*Work to be completed:* Which lines below fall between the one containing "The image size is (981, 699)." and the one containing "Given: Click the Bahama"? Repeat them exactly, counting both of those lines, and add nothing else.

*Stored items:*
******************************

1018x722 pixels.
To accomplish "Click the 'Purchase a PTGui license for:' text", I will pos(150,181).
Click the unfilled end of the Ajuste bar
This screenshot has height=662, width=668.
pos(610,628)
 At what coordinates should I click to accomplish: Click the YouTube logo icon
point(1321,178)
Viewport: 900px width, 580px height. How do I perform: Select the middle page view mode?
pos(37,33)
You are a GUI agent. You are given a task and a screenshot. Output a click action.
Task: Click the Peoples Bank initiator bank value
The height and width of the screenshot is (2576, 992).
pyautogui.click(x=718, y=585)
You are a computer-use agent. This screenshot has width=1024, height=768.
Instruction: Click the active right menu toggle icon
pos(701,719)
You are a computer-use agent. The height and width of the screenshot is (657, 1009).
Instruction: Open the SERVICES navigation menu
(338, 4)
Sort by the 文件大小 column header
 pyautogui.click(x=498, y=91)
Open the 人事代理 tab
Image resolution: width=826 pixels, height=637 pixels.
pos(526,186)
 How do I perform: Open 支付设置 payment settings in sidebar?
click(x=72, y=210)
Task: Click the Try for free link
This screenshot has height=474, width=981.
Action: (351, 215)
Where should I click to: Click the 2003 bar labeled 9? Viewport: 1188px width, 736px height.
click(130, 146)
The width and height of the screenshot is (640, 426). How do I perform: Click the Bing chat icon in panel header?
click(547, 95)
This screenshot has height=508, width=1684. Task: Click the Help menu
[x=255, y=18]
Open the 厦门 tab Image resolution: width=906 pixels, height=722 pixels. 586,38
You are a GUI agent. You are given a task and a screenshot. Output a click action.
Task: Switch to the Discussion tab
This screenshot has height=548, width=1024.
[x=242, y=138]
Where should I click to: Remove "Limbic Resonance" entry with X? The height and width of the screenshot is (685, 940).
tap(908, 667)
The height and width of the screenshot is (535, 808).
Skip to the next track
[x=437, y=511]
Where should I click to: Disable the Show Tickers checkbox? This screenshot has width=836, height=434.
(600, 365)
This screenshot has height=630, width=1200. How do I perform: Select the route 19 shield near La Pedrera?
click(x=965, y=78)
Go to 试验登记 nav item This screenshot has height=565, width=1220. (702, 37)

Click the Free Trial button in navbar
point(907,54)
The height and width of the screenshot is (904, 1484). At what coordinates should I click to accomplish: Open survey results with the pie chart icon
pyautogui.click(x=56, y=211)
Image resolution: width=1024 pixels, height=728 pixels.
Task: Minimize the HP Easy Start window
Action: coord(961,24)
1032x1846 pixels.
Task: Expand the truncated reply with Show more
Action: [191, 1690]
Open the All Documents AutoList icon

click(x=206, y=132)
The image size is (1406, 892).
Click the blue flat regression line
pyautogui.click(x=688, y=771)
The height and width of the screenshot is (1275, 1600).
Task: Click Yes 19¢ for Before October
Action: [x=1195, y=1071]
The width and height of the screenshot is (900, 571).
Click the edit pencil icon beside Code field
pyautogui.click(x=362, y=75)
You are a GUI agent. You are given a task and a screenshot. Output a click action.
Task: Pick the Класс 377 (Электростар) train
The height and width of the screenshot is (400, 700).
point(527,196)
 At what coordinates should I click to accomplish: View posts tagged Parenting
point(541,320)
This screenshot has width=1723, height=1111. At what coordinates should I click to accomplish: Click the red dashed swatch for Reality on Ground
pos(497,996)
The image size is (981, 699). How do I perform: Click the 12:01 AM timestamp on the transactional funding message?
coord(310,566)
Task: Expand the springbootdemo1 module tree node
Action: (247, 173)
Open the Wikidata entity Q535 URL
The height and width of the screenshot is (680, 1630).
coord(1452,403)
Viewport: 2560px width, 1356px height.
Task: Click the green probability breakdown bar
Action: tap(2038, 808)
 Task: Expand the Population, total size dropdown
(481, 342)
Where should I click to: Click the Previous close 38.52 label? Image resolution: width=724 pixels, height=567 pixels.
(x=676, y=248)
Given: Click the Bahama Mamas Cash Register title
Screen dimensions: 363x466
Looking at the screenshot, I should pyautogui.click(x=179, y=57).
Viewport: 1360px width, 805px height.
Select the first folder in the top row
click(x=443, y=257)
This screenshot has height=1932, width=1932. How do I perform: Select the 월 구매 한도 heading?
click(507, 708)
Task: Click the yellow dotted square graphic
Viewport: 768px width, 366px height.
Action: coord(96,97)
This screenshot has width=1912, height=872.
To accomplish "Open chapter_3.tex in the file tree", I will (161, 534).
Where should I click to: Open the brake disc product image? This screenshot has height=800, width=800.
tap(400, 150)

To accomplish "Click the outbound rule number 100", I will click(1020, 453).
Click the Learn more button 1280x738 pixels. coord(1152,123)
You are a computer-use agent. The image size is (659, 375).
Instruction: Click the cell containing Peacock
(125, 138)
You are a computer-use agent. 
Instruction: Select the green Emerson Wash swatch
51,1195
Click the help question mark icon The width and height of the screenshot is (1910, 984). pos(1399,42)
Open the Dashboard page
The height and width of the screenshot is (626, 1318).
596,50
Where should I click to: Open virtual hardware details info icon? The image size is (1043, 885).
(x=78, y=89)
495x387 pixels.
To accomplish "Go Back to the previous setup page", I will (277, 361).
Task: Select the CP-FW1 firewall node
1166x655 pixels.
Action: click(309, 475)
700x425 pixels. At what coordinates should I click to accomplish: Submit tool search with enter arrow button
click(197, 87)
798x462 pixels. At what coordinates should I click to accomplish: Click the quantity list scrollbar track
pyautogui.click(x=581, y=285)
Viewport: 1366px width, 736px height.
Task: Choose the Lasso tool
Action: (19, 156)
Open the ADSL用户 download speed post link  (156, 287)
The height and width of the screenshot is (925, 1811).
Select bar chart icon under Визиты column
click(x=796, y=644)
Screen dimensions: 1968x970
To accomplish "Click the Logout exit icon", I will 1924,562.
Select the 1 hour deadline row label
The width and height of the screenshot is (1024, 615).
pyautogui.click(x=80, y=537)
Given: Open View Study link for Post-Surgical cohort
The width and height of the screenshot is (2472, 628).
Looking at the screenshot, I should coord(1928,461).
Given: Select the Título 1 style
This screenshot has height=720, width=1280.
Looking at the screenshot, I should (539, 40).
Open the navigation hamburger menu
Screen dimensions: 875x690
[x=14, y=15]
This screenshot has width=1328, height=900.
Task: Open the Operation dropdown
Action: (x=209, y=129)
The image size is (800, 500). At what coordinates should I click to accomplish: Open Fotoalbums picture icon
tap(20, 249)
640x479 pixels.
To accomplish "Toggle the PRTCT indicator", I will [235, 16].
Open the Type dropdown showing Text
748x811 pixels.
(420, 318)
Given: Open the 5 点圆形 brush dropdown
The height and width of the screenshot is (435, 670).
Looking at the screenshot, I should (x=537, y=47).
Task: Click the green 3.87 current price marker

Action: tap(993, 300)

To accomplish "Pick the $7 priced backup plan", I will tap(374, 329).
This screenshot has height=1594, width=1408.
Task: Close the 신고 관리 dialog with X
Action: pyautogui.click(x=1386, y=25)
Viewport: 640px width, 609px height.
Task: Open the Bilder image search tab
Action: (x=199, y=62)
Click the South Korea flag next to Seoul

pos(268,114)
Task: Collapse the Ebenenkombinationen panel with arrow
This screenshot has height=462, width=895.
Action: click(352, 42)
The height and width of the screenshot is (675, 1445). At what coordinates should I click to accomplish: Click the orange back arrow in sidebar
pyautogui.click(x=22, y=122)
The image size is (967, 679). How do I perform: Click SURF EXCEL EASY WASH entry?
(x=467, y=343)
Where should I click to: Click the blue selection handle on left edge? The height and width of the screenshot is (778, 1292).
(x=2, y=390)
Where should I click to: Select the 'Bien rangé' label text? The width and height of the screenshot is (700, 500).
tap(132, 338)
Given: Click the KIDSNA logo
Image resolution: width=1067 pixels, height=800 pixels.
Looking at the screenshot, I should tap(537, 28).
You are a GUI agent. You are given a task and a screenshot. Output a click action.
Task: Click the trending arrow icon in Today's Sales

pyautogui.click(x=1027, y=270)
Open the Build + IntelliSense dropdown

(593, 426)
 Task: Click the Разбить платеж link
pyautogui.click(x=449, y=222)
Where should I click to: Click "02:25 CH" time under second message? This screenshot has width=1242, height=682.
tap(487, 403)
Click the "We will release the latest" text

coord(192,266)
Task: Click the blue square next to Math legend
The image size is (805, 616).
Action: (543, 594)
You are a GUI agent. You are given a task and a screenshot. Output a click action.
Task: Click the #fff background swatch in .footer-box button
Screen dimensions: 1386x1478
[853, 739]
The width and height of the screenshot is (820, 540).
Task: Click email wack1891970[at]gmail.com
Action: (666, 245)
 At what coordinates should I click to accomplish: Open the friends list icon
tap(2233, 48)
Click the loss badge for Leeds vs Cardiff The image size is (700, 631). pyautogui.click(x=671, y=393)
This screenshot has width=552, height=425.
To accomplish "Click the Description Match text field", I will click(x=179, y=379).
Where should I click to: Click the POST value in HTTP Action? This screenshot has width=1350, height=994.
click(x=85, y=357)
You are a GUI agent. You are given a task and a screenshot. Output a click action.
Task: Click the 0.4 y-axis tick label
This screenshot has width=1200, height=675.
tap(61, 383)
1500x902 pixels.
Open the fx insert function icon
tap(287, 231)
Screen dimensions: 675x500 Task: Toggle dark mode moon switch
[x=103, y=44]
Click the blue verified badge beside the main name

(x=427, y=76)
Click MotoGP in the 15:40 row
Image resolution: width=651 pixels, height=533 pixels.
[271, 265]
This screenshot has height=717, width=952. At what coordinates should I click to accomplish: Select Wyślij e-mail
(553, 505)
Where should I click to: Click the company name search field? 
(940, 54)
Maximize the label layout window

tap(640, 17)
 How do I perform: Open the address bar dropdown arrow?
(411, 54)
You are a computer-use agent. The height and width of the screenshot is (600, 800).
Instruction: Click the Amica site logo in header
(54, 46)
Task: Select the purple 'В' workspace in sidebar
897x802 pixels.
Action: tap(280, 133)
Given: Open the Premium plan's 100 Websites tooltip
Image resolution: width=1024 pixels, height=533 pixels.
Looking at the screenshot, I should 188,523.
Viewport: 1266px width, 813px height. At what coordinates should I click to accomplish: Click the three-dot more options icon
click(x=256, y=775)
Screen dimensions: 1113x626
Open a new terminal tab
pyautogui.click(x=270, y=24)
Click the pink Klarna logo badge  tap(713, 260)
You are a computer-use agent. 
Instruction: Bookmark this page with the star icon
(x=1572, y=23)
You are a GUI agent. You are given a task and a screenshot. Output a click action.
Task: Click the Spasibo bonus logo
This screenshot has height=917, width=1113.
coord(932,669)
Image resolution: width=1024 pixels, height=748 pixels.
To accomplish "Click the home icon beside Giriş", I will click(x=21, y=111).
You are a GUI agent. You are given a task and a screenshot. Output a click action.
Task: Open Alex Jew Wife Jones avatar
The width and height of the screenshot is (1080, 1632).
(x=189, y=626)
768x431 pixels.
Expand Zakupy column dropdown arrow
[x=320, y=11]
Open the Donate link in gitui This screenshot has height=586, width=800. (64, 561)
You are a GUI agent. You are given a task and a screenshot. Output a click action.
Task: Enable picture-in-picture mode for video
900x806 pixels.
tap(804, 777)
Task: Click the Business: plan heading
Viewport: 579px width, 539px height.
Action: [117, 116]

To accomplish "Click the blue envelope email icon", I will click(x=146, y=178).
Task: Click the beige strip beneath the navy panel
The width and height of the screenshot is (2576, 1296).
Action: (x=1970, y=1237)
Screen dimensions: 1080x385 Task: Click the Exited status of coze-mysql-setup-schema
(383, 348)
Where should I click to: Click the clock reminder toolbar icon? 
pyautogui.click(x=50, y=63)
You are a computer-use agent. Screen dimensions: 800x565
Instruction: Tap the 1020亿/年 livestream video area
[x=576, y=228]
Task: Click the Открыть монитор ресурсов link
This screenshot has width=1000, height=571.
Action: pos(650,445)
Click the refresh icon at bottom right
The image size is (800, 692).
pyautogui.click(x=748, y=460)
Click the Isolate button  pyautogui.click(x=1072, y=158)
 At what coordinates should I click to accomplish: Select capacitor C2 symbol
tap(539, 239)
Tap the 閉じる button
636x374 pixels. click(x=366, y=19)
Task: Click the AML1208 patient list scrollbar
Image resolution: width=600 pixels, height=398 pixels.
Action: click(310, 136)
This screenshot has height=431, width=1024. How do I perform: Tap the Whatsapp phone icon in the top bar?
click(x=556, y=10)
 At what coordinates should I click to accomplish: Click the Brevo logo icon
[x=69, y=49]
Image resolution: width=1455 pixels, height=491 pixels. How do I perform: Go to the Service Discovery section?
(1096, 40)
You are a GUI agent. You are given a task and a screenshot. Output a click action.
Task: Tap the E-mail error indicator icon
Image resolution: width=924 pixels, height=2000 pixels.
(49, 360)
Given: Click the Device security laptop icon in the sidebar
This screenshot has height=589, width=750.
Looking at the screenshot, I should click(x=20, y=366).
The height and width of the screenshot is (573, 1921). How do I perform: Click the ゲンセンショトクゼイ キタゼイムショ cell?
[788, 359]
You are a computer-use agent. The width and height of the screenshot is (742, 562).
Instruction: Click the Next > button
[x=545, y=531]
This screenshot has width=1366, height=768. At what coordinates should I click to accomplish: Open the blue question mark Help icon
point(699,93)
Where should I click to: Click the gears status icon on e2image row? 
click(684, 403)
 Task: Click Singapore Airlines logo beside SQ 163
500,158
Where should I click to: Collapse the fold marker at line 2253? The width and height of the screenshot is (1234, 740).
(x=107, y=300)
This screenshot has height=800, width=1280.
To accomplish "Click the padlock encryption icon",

******************************

*Answer to the exercise:*
The image size is (981, 699). How do I perform: Click the 12:01 AM timestamp on the transactional funding message?
coord(310,566)
Task: Expand the springbootdemo1 module tree node
Action: (247, 173)
Open the Wikidata entity Q535 URL
The height and width of the screenshot is (680, 1630).
coord(1452,403)
Viewport: 2560px width, 1356px height.
Task: Click the green probability breakdown bar
Action: tap(2038, 808)
 Task: Expand the Population, total size dropdown
(481, 342)
Where should I click to: Click the Previous close 38.52 label? Image resolution: width=724 pixels, height=567 pixels.
(x=676, y=248)
Given: Click the Bahama Mamas Cash Register title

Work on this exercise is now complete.